» Задание
Продолжите приведенный ниже фрагмент о «чувствовании скорби» и древней «слезности», начав сразу после его последнего предложения.

» Фрагмент текста
«Сколь сладко неязвительное чувствование скорби! — восклицает Радищев, в лице которого культура эпохи сентиментализма неожиданно открывает для себя сбереженную народом древнюю «слезность». — Колико сердце оно обновляет, и онаго чувствительность!»[506] Во времена, о которых мы говорим, отлично знали, как «чувствование скорби» обновляет сердце, но, впрочем, отнюдь не согласились бы, что ему следует оставаться «неязвительным». Нет, бурав должен именно «уязвить» душу, болезненно войти в нее, чтобы открыть глубокий источник.

» Данные

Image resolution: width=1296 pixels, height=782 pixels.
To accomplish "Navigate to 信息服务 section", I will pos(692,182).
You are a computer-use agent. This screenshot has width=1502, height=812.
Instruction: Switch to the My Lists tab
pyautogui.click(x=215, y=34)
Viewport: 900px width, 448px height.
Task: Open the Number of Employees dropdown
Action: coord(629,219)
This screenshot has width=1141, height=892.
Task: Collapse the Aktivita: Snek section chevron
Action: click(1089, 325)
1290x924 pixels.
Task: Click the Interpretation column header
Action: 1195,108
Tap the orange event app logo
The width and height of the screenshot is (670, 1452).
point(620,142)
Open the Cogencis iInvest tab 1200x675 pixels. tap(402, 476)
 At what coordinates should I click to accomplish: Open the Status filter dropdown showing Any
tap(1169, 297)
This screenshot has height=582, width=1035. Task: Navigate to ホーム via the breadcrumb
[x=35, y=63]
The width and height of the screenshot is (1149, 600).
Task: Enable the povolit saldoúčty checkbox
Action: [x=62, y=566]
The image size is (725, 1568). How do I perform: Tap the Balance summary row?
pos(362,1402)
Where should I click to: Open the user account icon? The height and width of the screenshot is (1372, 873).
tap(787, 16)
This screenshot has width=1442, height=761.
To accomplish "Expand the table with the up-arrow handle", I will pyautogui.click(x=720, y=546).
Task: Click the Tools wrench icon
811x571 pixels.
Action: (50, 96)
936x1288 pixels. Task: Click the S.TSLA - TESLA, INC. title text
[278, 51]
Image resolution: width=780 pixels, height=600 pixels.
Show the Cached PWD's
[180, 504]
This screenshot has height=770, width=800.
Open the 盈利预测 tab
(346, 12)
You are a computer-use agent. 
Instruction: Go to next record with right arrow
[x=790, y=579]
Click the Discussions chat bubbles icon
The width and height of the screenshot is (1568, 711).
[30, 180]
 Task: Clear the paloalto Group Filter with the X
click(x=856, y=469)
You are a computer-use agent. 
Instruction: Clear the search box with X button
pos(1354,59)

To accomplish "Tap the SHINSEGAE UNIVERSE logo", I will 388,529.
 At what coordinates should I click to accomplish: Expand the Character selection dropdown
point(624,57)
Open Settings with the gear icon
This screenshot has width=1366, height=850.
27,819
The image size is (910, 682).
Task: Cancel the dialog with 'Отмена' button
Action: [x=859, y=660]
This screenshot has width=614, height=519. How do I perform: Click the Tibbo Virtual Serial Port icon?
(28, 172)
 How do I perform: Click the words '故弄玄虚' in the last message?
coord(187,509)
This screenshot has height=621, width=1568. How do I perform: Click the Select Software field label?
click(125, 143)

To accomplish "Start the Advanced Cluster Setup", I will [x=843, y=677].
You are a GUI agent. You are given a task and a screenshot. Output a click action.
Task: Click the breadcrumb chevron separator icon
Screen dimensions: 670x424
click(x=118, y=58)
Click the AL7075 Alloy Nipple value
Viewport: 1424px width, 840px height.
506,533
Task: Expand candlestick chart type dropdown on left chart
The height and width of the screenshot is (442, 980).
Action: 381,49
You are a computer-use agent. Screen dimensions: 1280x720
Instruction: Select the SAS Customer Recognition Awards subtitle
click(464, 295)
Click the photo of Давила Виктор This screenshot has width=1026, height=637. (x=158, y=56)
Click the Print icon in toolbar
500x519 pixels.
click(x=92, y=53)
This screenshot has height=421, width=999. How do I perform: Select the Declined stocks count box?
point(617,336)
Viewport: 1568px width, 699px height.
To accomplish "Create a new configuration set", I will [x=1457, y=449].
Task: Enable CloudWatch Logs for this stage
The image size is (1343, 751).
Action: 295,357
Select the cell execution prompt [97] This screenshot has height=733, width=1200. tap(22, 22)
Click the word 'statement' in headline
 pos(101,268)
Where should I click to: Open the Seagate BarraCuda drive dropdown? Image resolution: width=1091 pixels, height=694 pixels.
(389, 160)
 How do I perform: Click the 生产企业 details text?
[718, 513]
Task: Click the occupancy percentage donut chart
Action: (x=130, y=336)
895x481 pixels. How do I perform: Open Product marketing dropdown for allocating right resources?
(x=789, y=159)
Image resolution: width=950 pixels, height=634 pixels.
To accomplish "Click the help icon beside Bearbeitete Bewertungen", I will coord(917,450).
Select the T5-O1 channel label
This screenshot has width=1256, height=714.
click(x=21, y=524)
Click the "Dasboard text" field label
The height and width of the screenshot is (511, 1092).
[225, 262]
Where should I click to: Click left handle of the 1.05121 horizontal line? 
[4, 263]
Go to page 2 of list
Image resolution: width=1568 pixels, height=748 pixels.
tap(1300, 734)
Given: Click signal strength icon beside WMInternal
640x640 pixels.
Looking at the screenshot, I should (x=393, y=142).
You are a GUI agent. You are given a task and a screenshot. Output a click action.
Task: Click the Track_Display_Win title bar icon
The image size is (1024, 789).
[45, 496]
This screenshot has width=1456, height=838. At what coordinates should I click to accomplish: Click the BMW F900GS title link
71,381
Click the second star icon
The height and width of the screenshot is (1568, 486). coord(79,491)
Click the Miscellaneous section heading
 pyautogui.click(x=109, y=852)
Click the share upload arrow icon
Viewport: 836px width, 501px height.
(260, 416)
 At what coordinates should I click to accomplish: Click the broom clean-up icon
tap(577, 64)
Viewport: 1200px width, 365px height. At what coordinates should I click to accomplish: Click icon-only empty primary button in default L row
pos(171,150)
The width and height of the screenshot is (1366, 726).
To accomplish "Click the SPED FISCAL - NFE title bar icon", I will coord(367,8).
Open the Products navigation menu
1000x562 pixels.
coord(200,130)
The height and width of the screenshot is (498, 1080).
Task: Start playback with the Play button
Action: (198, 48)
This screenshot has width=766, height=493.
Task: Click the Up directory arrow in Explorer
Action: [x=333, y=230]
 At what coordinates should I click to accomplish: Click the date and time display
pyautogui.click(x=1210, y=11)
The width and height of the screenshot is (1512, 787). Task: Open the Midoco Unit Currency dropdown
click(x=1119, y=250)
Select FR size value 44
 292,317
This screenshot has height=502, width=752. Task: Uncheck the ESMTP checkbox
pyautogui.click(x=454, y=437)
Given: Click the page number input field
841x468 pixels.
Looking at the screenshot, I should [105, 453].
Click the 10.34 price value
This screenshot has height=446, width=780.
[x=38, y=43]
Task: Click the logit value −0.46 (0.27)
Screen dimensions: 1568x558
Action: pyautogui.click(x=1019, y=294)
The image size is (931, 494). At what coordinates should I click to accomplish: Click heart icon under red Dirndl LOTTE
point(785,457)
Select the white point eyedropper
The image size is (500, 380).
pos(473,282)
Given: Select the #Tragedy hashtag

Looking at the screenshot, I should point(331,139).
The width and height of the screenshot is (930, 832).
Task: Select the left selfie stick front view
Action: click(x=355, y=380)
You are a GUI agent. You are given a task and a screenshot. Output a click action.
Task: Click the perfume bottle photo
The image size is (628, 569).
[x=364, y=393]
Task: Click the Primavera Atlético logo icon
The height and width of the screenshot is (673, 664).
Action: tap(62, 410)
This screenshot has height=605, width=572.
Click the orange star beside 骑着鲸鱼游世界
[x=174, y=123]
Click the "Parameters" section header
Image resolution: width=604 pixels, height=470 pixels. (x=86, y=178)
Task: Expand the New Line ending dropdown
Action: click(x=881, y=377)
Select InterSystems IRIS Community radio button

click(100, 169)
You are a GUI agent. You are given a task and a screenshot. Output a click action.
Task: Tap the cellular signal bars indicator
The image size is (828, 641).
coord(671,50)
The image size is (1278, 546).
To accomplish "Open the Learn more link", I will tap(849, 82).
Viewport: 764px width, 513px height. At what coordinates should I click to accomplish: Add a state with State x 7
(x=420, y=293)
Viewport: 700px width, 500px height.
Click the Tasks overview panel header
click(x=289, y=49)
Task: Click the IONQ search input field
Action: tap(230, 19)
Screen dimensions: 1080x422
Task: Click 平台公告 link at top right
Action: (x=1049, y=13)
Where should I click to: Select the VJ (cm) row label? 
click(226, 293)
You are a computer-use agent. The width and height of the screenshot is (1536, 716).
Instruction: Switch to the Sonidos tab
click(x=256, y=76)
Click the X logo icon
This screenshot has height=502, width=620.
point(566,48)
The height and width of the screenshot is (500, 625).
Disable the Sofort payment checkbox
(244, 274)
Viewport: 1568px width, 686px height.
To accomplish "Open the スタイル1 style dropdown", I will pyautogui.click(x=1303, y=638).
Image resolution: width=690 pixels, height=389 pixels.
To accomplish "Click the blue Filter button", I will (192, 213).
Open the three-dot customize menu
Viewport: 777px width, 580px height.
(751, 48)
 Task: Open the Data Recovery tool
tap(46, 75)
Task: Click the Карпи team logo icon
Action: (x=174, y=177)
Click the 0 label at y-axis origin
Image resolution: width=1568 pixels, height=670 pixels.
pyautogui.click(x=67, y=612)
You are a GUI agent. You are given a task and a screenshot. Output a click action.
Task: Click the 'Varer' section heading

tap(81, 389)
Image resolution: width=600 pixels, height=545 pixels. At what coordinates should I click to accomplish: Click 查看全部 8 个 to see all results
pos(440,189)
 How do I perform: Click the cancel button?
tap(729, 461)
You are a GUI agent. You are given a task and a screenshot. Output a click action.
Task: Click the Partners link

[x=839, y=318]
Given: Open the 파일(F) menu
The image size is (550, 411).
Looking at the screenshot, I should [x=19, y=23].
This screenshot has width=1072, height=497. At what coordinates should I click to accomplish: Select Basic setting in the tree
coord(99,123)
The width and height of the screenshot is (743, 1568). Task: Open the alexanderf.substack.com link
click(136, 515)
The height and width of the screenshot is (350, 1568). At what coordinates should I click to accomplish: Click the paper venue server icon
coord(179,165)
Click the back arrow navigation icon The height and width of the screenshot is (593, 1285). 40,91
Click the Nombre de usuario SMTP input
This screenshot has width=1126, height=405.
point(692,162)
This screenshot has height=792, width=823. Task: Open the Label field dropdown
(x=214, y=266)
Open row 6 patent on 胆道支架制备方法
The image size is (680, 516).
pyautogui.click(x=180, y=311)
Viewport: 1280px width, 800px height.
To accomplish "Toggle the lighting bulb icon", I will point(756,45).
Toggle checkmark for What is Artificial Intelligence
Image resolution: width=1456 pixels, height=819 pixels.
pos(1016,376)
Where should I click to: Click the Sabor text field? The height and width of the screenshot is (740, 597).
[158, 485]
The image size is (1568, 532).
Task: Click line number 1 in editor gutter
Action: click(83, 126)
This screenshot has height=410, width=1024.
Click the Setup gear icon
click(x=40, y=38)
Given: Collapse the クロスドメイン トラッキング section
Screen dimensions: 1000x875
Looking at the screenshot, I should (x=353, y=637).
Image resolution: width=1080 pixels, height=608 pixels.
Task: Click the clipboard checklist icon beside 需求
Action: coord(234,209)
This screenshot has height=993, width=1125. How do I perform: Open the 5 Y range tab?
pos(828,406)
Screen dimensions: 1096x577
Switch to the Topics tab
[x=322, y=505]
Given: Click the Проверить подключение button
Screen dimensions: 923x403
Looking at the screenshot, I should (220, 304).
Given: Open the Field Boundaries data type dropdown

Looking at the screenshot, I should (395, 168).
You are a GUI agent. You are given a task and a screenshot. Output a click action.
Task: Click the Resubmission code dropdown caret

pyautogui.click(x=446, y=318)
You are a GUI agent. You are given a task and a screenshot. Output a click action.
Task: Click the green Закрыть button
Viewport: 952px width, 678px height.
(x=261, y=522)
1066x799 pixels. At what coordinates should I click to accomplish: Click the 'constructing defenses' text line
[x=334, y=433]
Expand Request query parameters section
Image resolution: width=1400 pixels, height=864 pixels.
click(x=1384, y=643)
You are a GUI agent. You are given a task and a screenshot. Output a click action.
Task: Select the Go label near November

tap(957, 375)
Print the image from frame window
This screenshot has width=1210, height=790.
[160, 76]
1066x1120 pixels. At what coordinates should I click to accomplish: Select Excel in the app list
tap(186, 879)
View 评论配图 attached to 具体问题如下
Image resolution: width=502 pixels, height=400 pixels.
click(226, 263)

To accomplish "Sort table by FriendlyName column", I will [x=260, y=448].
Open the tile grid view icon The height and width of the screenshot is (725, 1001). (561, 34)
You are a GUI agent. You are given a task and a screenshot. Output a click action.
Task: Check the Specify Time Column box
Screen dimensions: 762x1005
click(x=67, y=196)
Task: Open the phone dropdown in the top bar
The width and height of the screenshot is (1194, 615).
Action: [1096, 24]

» Ответ
То же упоение слезами, которое ощущается в истории Алексия, лежит в основе хотя бы легенды об Археллите (это сирийско-коптское искажение греческого имени Архелладий). Легенда эта дала тему едва ли не лучшему произведению коптской поэзии. Сюжет ее таков: единственный сын знатной константинопольской вдовы — снова единственный сын! — отправляется учиться в дальние города, но пронзен мыслью о человеческой бренности и поступает в палестинский монастырь, где дает обет вовеки не видеть женского лица; до тоскующей матери доходят слухи о монашеских трудах ее сына, она приезжает в обитель и молит Археллита о встрече. Этим обусловлена безвыходная коллизия. Юноша не в состоянии ни отказать матери, ни нарушить обет, и ему остается тут же умереть с разбитым сердцем; мать оплакивает его и сама находит успокоение в смерти.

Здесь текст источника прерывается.